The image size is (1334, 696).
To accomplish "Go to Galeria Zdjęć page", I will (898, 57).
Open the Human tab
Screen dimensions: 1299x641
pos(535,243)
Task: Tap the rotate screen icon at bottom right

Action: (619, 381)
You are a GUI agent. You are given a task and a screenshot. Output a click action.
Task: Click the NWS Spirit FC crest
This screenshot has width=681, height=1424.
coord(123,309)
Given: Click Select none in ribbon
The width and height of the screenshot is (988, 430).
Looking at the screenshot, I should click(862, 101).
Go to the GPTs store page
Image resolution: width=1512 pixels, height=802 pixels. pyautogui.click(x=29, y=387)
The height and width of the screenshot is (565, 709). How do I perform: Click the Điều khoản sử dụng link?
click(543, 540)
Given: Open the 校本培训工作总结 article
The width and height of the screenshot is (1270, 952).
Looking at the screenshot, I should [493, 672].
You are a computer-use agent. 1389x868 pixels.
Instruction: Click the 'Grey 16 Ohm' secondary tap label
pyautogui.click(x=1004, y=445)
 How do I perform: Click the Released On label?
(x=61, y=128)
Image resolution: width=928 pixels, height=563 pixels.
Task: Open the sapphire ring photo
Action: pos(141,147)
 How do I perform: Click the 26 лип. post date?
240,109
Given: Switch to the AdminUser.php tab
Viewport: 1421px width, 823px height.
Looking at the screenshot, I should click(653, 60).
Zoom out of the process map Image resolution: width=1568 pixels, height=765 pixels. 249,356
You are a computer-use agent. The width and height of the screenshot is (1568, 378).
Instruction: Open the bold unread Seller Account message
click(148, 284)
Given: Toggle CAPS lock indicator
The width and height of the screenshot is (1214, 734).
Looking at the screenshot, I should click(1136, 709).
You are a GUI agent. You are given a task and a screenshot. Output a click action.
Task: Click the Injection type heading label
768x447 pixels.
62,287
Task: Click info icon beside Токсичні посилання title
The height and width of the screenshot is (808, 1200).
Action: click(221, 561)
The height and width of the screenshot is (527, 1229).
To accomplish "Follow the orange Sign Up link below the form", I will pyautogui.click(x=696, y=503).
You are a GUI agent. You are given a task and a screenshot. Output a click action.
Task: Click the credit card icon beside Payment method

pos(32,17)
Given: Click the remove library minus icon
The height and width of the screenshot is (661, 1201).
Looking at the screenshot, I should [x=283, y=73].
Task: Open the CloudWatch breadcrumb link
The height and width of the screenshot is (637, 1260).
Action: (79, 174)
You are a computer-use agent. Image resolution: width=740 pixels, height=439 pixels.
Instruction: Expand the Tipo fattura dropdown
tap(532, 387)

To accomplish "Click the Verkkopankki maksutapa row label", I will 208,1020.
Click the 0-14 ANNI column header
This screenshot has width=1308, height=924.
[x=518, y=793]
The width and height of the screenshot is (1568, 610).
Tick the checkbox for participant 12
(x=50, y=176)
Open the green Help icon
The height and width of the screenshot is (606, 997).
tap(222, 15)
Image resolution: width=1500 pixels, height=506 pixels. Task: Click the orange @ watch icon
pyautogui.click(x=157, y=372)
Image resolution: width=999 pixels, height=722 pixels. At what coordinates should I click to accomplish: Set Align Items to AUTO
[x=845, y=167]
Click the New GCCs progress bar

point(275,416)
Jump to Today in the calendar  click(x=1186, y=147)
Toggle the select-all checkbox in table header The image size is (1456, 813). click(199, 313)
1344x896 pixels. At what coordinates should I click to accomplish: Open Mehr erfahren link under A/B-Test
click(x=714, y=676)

Set task: Report every line of the items above that contains the string "label".

In response:
Instruction: Click the 'Grey 16 Ohm' secondary tap label
 How do I perform: Click the Released On label?
Task: Click the Injection type heading label
To accomplish "Click the Verkkopankki maksutapa row label", I will 208,1020.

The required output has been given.